Implementing flat_counts

It's natural to be curious about how often tags are used across users. This function takes in a user_tags dictionary and computes a new "flat" count dictionary:

          
          
def flat_counts(user_tags):
    """
    Given a user_tags dicts, sum up the tag counts across all users,
    return a "flat" counts dict with a key for each tag,
    and its value is the sum of that tag's count across users.
    >>> flat_counts({'@alice': {'#apple': 1, '#banana': 2}, '@bob': {'#apple': 1}})
    {'#apple': 2, '#banana': 2}
    """
          
        

main will call that function with the -flat argument, like so:

          
          
$ python3 tweets.py -flat small-tweets.txt
flat
 #BigBlockOfCheeseDay -> 1
 #MAGA -> 2
 #SOTU -> 3
 .
 .
 .
          
        

Nested Dictionaries

To get some practice with dictionaries and nesting collections, implement the following functions:

  1. def first_chars(strs) Given a list of strings, create and return a counts dictionary whose keys are the unique first characters of the strings in strs and whose values are the count of the words that start with that character.
    strs = ['stanford', 'python', 'computer', 'science', 'democracy', 'day']
    counts = {'s': 2, 'p': 1, 'c': 1, 'd': 2}
                
  2. def first_list(strs) Given a list of strings, create and return a dictionary whose keys are the unique first characters of the strings and whose values are lists of words beginning with those characters, in the same order that they appear in strs.

  3. def add_price(name, type, price, gas_prices) that takes in the name of a gas station (e.g. "Speedway"), the type of gas (e.g. "unleaded"), and a price (e.g. 3.50) and adds it to the also passed in gas_prices dictionary (which is ultimately returned). The gas prices dictionary should be set up so that each key is a different gas station and each value is another dictionary where the key is the type of gas and the value is the gas price. For example, add_price("Speedway", "unleaded", 3.50, {}) should return: {"Speedway" : {"unleaded" : 3.50}} If there is already a price for a given gas station / gas type pairing, overwrite it.

Word counts

This problem is a challenge problem. It is a bit too much to be covered in section this week, but it does cover a lot of 106A concepts so feel free to come chat about it at office hours.
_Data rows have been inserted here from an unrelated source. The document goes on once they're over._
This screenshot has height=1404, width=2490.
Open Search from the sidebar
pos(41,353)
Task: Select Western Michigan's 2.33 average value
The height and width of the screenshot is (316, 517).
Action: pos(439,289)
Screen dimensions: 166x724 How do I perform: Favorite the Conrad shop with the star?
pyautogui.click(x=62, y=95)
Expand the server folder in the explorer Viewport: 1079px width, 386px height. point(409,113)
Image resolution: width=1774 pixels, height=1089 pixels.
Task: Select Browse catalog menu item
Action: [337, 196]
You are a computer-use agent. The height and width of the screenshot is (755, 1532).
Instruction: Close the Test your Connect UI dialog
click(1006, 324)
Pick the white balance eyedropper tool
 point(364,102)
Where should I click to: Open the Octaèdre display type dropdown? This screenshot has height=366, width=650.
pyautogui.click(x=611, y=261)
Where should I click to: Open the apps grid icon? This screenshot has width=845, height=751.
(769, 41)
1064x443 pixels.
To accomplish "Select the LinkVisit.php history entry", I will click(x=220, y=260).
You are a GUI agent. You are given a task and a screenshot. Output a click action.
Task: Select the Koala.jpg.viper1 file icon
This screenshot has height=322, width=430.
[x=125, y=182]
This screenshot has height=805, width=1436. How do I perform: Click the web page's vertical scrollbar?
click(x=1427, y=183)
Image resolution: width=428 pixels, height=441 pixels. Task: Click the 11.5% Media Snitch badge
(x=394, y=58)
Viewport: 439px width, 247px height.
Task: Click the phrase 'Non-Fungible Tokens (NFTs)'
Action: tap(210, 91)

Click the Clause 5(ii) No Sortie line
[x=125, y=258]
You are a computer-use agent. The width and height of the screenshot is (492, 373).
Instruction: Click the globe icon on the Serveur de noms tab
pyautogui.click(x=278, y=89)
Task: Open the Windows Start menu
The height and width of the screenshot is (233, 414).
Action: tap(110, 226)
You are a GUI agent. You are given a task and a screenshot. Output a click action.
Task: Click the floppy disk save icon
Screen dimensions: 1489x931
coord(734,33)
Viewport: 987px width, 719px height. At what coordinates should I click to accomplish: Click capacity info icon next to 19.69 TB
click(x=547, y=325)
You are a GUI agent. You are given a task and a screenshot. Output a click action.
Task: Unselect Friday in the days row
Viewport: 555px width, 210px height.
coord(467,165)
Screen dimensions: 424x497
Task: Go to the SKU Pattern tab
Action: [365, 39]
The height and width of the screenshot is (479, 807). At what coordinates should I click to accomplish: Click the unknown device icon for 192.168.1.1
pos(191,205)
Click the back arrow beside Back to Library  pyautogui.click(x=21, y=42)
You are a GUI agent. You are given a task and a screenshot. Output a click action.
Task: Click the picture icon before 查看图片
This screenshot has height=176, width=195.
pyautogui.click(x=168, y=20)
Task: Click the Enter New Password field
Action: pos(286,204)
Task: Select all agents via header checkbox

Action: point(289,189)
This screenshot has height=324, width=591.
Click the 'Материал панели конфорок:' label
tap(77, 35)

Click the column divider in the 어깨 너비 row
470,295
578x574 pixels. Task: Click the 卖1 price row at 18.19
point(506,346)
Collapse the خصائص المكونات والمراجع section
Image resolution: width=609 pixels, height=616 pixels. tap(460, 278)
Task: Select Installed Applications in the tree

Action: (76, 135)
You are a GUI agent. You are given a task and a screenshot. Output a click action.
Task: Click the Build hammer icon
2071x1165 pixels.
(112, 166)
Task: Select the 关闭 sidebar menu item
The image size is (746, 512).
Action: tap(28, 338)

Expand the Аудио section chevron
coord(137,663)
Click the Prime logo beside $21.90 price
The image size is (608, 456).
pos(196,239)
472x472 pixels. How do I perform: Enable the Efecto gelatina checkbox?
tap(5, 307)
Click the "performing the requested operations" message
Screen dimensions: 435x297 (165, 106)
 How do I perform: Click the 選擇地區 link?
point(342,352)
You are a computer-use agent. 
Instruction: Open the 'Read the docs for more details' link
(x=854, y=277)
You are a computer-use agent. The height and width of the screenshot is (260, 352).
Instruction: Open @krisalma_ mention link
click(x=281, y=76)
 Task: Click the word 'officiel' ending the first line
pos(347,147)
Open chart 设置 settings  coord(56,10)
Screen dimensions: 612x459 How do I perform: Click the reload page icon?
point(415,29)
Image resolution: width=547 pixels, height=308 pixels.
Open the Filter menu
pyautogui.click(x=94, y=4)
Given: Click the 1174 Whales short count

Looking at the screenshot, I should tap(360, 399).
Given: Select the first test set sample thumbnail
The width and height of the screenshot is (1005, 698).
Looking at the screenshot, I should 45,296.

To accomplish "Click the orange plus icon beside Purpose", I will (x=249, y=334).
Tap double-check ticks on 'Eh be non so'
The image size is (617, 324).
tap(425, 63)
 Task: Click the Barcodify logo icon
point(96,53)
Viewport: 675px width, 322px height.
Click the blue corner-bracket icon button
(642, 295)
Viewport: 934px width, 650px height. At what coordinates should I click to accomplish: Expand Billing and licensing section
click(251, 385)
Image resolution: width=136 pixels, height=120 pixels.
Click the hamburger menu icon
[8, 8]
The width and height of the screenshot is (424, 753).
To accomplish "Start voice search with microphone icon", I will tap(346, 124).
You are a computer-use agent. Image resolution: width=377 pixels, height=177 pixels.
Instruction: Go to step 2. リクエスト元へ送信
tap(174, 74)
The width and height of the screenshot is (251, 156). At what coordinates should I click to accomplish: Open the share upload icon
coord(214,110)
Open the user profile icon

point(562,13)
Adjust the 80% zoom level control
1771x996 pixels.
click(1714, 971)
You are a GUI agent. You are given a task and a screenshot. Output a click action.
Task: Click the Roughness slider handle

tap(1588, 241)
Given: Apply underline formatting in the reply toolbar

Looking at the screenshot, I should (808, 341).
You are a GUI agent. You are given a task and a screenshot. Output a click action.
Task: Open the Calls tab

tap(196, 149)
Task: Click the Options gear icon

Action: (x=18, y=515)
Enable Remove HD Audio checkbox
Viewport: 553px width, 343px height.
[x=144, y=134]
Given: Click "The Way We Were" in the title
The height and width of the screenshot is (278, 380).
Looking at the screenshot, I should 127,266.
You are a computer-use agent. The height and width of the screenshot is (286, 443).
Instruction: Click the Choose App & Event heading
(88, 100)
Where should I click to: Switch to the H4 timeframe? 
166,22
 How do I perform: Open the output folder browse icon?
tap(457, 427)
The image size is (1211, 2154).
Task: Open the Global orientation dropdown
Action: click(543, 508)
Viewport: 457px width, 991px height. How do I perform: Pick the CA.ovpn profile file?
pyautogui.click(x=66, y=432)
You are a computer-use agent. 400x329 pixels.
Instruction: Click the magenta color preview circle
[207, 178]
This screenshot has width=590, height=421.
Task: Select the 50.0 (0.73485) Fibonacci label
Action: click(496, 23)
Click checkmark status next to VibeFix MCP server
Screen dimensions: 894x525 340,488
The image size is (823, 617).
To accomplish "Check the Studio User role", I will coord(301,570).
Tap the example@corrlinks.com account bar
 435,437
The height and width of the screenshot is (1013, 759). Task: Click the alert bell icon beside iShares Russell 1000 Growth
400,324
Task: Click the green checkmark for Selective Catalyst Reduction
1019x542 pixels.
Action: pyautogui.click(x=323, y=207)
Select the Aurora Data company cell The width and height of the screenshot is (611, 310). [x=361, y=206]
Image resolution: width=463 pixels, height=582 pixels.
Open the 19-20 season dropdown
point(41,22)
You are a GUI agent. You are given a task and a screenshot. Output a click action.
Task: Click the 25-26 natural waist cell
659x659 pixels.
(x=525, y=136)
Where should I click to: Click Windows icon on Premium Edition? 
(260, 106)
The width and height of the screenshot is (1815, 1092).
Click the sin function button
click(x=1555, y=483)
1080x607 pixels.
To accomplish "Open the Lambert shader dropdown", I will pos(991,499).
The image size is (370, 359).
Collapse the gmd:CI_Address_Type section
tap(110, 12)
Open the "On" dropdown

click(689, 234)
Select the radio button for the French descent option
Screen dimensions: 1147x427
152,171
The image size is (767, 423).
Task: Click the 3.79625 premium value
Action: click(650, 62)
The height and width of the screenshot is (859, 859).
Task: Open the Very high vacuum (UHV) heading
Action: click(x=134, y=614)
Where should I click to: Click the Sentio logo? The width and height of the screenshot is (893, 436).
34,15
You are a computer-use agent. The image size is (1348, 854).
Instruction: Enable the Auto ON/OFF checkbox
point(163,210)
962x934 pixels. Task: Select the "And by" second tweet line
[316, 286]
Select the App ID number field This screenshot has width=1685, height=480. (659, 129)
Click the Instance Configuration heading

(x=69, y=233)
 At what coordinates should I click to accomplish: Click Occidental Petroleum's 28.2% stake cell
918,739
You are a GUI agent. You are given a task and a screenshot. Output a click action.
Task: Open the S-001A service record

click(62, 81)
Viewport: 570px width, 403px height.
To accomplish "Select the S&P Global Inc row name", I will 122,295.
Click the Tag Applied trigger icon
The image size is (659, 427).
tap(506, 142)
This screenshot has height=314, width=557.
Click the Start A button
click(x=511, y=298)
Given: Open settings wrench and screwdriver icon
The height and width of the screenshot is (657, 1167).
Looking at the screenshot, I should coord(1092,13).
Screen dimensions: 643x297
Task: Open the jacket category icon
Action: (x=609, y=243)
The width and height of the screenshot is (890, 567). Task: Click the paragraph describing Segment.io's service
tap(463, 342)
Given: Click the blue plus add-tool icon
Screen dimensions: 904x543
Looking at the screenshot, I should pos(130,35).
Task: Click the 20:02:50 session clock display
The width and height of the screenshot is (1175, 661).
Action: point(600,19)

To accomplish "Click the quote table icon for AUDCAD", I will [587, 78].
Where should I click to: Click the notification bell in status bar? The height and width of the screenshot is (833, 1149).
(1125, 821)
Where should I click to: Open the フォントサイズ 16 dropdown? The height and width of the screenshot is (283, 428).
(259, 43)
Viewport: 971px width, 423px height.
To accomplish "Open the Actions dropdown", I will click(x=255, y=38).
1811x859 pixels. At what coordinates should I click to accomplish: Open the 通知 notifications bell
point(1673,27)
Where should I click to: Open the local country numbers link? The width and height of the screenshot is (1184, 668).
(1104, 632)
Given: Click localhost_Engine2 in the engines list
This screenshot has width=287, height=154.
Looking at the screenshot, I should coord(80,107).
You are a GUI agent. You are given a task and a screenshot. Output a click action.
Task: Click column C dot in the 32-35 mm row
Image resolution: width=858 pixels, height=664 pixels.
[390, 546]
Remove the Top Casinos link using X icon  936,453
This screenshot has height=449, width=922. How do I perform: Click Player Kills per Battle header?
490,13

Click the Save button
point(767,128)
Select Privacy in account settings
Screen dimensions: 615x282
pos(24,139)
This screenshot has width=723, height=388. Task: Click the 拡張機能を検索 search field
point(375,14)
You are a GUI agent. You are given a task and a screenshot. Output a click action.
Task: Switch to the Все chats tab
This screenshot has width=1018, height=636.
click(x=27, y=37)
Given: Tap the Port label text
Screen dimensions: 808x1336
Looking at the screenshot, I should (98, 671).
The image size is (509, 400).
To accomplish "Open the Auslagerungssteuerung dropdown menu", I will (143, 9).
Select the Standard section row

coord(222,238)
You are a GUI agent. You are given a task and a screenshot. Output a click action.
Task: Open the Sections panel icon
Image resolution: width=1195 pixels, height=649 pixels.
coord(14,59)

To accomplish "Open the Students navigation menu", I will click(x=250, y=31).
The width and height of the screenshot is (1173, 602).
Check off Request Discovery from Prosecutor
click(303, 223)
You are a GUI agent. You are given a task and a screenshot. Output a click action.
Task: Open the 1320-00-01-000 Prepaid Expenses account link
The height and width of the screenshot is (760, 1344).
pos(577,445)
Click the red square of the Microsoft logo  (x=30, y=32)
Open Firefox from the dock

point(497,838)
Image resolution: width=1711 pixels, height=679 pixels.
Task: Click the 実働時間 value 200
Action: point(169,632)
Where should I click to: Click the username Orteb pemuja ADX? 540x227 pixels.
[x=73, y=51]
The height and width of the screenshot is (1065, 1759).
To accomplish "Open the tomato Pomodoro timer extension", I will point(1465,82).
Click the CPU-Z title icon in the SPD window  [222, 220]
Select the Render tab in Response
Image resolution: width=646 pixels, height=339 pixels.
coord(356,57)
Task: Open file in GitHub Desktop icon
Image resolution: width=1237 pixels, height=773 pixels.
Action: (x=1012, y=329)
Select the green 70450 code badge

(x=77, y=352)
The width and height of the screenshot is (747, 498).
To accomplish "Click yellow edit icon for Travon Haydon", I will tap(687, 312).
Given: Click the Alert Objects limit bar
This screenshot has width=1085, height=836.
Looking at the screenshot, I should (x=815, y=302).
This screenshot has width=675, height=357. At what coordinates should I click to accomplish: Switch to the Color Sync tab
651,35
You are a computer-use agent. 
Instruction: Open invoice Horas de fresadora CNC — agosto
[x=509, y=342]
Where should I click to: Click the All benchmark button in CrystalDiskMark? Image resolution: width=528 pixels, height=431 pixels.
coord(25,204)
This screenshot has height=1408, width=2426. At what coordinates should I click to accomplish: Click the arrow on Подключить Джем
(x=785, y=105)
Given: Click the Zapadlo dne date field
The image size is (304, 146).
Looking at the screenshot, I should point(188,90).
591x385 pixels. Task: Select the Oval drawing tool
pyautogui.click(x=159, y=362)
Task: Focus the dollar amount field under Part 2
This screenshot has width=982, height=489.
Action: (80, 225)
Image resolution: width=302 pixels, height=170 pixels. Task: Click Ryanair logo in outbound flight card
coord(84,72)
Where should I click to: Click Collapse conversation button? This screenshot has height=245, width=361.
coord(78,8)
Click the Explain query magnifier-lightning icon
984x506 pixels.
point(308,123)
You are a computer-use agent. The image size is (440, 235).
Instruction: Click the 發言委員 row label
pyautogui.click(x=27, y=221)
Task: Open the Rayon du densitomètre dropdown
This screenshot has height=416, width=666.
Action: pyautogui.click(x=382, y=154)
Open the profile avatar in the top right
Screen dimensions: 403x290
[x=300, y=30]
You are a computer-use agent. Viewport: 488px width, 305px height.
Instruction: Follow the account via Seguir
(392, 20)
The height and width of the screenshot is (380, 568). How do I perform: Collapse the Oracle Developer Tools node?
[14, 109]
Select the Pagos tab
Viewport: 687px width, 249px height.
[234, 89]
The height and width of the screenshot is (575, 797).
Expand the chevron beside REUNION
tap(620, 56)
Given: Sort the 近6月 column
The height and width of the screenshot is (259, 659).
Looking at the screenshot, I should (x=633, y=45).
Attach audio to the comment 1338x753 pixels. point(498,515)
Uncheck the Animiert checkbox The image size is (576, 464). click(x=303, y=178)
Your job is to write a full python program, including a main function, for a file called special-count.py. This program should implement the following behavior:

  1. If special-count.py is called with just a filename (e.g. python3 special-count.py myfile.txt) then it should read in the file named myfile.txt (you may assume that this file is formatted as single words separated by newlines) and produce counts of words that share the same consonants in order. For example, if we had the following text in myfile.txt:

                    
                  
    great
    grate
    greet
    teeny
    tiny
    bump
                    
                  

    Your program should produce the following output. Note that the output is in sorted order.

                    
    $ python3 special-count.py myfile.txt
    bmp -> 1
    grt -> 3
    tny -> 2
                    
                  
  2. If special-count.py is called with the additional flag -vowels (e.g. python3 special-count.py -vowels myfile.txt) then it should produce the same output, only grouping words by their vowels rather than their consonants. So, using the same file as before produces the following output:
  3.               
                
    $ python3 special-count.py -vowels myfile.txt
    ae -> 1
    ea -> 1
    ee -> 2
    i -> 1
    u -> 1